WORK ORDER: Looking at each line of the data below, tally those that contain the word "computer" and give only the total.

SOURCE RECORDS:
###

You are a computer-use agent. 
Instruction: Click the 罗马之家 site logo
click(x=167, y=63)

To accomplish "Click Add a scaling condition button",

###

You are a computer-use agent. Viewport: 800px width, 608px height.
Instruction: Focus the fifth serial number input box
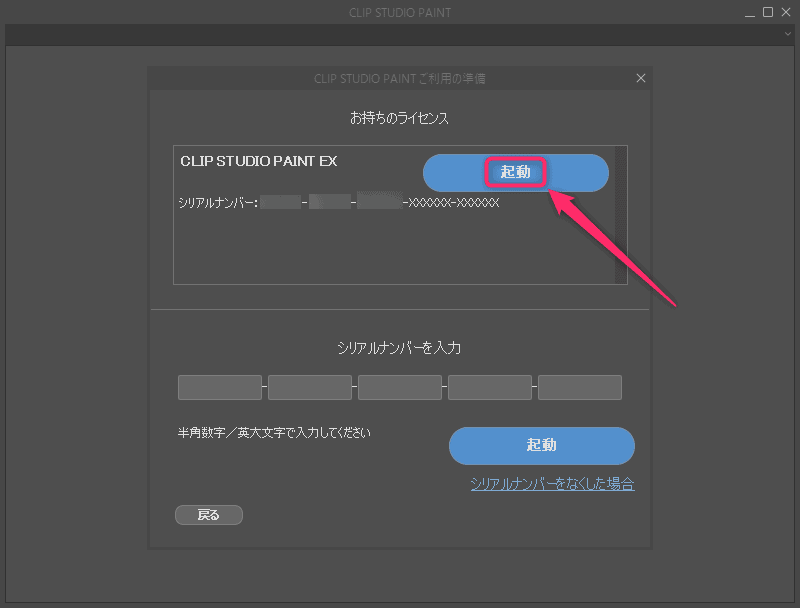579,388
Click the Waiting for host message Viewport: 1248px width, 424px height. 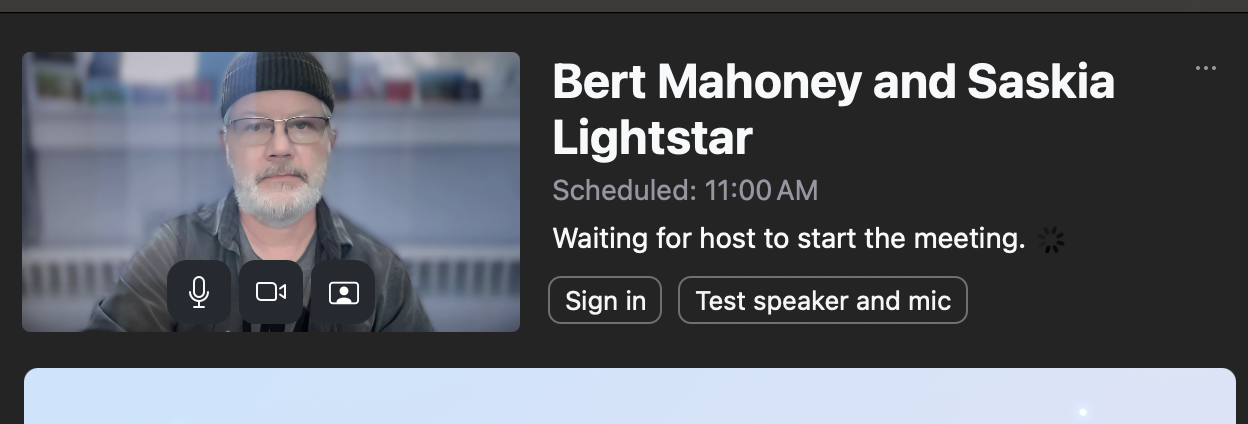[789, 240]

###

ANSWER TO THIS PROBLEM: 2